By not going “too far, too quickly” — a mistaken lesson from the Chilean experience — it would be able to navigate ruling-class opposition while enthusing popular support.
There was a variegated left that was more radical. There were those who put greater emphasis in the strategy for change upon social movements and direct class struggle. They warned of the pressures of what Marxist sociologist Nikos Poulantzas in the 1970s had called “statification” of the party through parliament and participation in government.
There were debates and tendencies. But none of that permitted the wild projections onto the party that some made. Citing opaque discussions in the Communist International in 1922 about the role of a “workers’ government” in a bourgeois state as a possible prelude to Russian-style revolution was totally beside the point.
The reason? Syriza was definitive that it had no such revolutionary perspective in which the first act of such a hypothetical workers’ government would be to “disarm the bourgeoisie and arm the organised working class.”
The actual historical reference points were closer in time. They were in the approaches of the left social-democratic governments in the early 1980s of Francois Mitterrand in France and Andreas Papandreou in Greece.
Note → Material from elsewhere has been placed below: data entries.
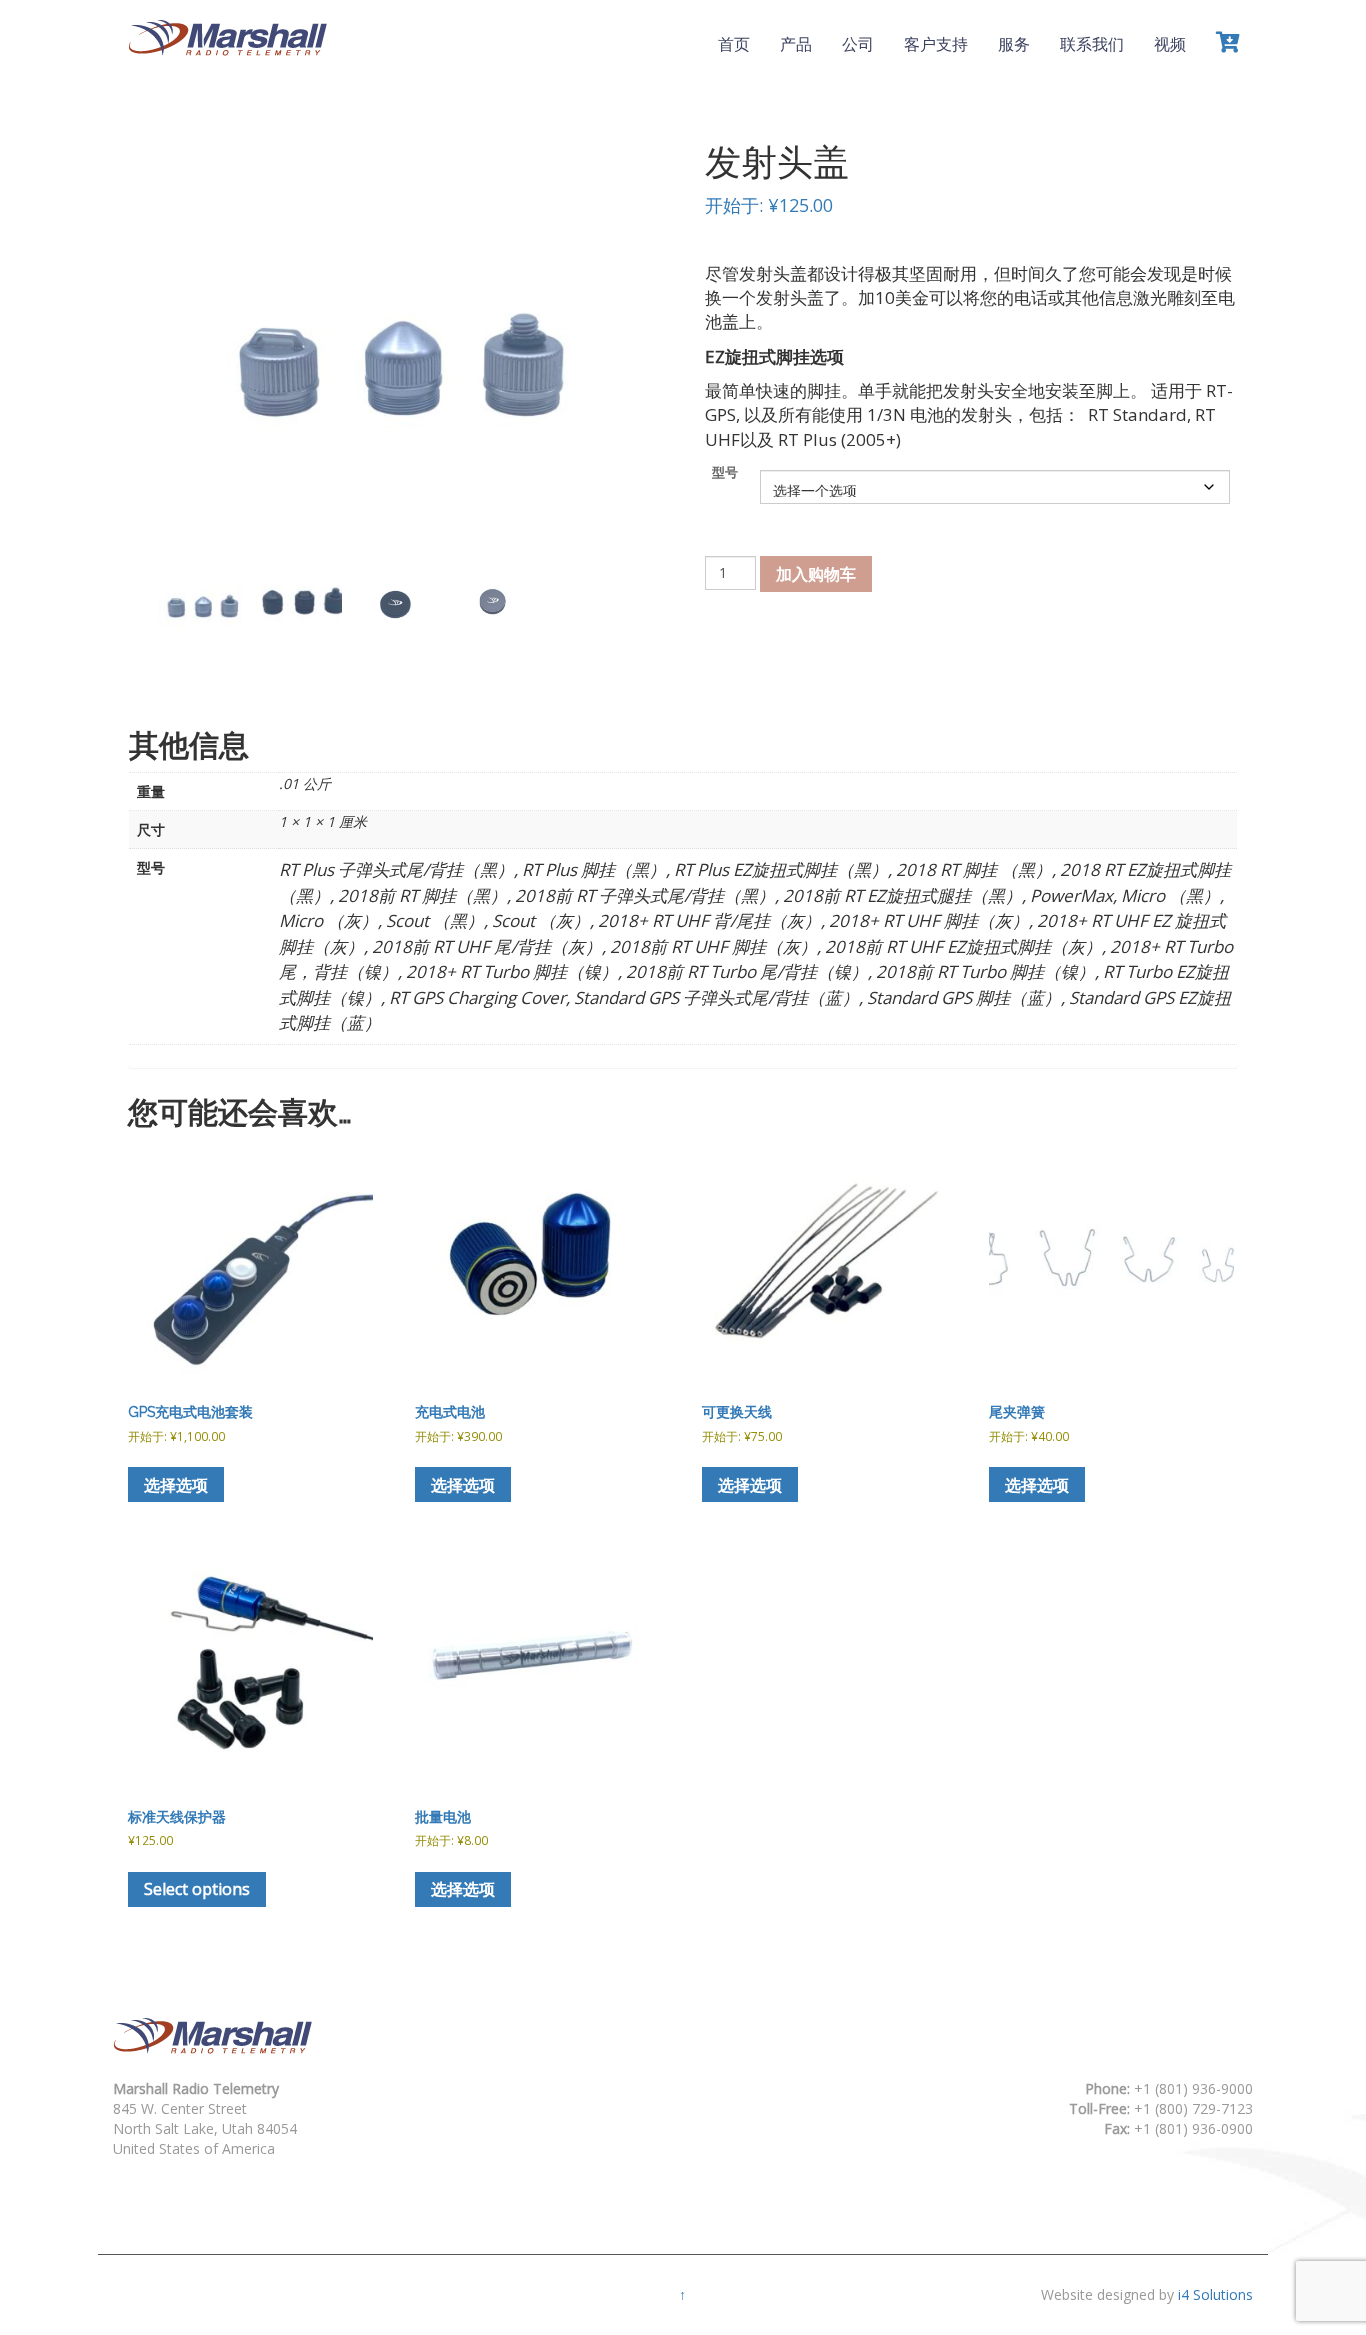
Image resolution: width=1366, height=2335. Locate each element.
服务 (1014, 44)
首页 (734, 44)
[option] (201, 601)
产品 (796, 44)
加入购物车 (816, 574)
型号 (725, 472)
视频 (1170, 44)
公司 (858, 44)
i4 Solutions (1215, 2294)
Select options (197, 1889)
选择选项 (176, 1485)
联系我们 (1092, 44)
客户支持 (936, 44)
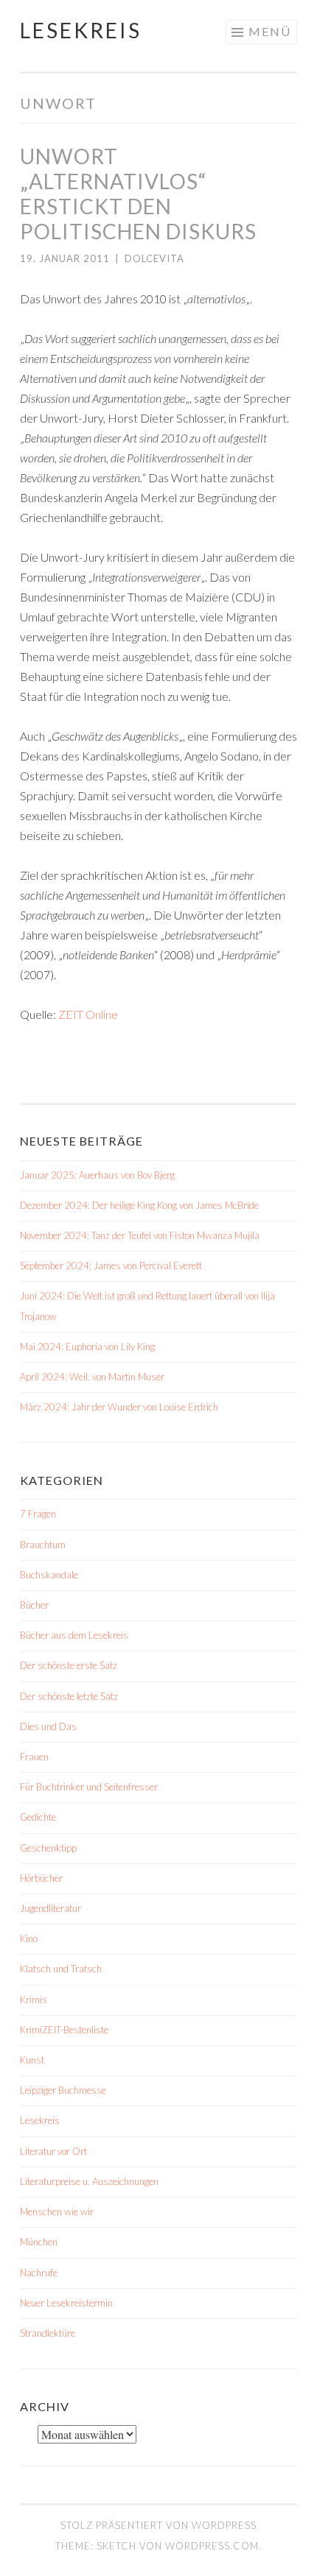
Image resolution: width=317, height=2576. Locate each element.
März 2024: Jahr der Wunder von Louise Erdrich (119, 1407)
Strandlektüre (47, 2333)
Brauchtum (43, 1544)
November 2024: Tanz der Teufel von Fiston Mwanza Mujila (139, 1235)
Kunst (32, 2060)
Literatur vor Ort (53, 2151)
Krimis (33, 1999)
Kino (29, 1938)
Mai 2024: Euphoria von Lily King (87, 1346)
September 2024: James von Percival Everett (111, 1265)
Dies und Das (48, 1726)
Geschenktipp (48, 1848)
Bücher (34, 1605)
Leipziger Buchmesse (63, 2090)
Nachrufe (39, 2273)
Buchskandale (49, 1575)
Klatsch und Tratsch (61, 1969)
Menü (269, 31)
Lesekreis (81, 30)
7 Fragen (38, 1514)
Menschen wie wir (57, 2211)
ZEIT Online (88, 1014)
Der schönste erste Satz (68, 1665)
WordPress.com (212, 2546)
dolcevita (154, 258)
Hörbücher (41, 1878)
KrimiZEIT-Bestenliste (64, 2030)
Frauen (34, 1756)
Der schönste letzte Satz (69, 1696)
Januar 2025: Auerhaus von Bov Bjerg (97, 1175)
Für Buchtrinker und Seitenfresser (89, 1787)
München (39, 2242)
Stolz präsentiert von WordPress (158, 2525)
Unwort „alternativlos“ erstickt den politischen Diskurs (138, 194)
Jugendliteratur (50, 1908)
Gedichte (38, 1817)
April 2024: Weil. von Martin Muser (92, 1377)
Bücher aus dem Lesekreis (74, 1635)
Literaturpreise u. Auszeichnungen (89, 2181)
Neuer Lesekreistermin (66, 2303)
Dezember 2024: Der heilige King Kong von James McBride (139, 1205)
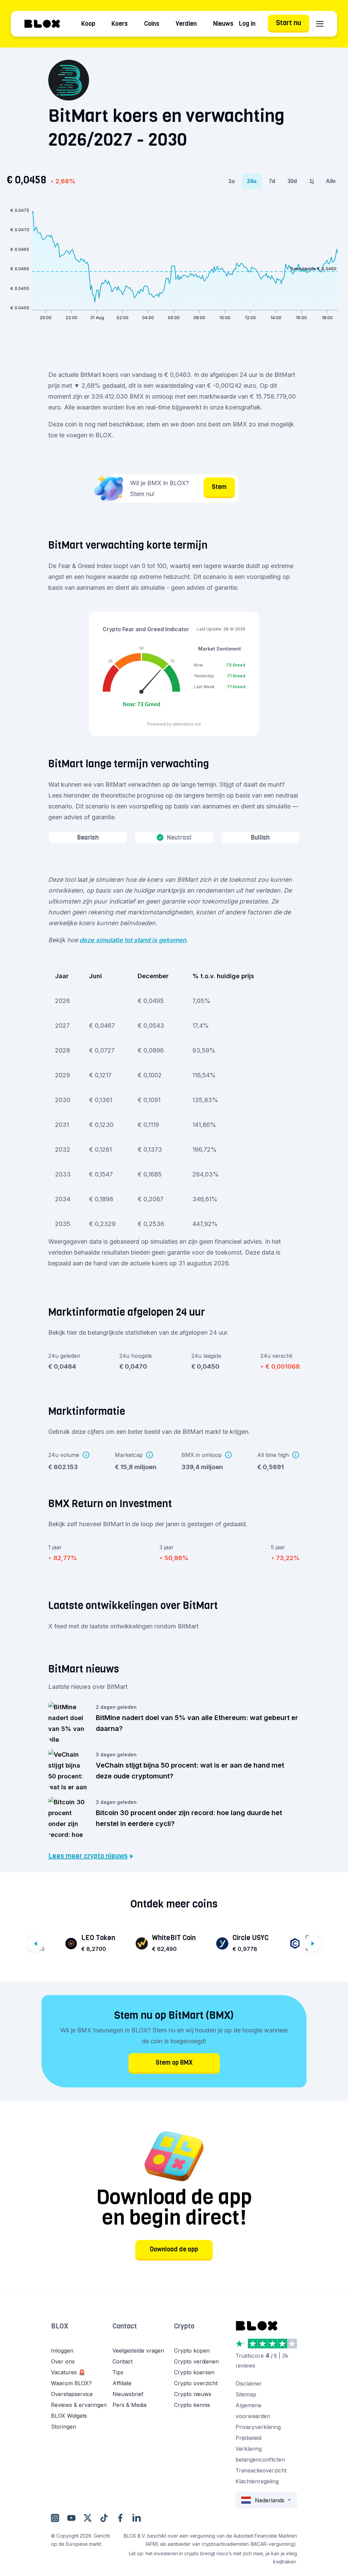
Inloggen (62, 2350)
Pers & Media (129, 2404)
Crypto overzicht (196, 2383)
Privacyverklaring (258, 2427)
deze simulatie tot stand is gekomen (133, 940)
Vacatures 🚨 (68, 2372)
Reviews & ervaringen (79, 2404)
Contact (124, 2326)
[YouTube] (71, 2518)
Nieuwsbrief (127, 2394)
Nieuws (223, 24)
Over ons (63, 2361)
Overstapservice (72, 2394)
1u (231, 181)
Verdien (186, 24)
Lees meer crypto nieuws (87, 1856)
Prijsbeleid (248, 2437)
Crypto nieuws (192, 2394)
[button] (81, 2333)
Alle (331, 181)
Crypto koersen (194, 2372)
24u (252, 181)
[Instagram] (55, 2518)
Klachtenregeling (257, 2481)
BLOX (59, 2326)
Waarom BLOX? (71, 2383)
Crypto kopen (192, 2350)
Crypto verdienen (196, 2361)
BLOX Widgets (69, 2415)
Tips (117, 2372)
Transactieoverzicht (261, 2470)
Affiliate (122, 2383)
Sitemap (246, 2394)
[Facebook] (120, 2518)
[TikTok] (104, 2518)
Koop (88, 24)
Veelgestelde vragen (138, 2350)
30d (292, 181)
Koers (119, 24)
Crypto (184, 2326)
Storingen (63, 2426)
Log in (247, 24)
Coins (151, 24)
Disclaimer (249, 2383)
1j (311, 181)
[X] (88, 2518)
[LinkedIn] (137, 2518)
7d (272, 181)
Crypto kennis (192, 2404)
The positive reforming phase of the first lasted 18 months; the second, a little over two years. Both were brought down by domestic ruling-class and state opposition in conjunction with international capitalist pressure.
Syriza’s positive phase in government lasted only six months – for similar reasons, all the sharper in conditions of profound national crisis.
Syriza made fundamental concessions. It gave key ministries to those wholly aligned with the state machine that had done all it could to stop it being elected. In a modern economy, the central bank is more important in destabilising a government, at least initially, than the armed forces. Liz Truss found that out this time last year.
The head of the central bank remained in place to work with his unelected eurozone counterparts against the elected government of Greece.
Formulations of “creative ambiguity” promising “no sacrifice for the euro” but not leaving the euro either collapsed as conference-composited motions met hard reality.
Similarly with talk of combining parliamentary and extra-parliamentary action. There is nothing wrong with seeking to do so. The issue arises when there is the potential for extra-parliamentary mobilisation to go beyond the strict limits of parliament and call into question the state. That is what mobilising the referendum majority against the Troika would have meant in July 2015.
Those were antiquarian issues, we were assured by people who said Syriza had transcended previous dilemmas. That is what some socialists said about Mitterrand as well. The grand historical dilemmas resurfaced. Even the possibility of forming a government meant they hammered into the Corbyn leadership of the Labour Party.
It is only with that in mind that we can draw positively from this experience. There are trite answers. One is to fall into a sectarian propagandism linked to apolitical activism that retreats from the strategic necessity of giving political expression to working-class interests.
Another is just to try the same thing again, on more ambiguous grounds and with the same strategic evasions. But smaller, and also more conventional. Another normal party but with left-wing policies.
Despite the proclamations of the capitalist centre, however, the insurgent mood that parts of the left were able to channel in the middle of the last decade has not gone away. One in three voters in Europe are choosing parties that at least pose as anti-Establishment.
The lion’s share is going to the radical right. The left cannot just abandon that sphere. Through building united fronts of social struggle and resistance we have also to begin to pose a political answer that is prepared to confront the historic challenges of challenging capitalist rule, rather than pretend to people that they have disappeared – only then to bring the most profound demoralisation.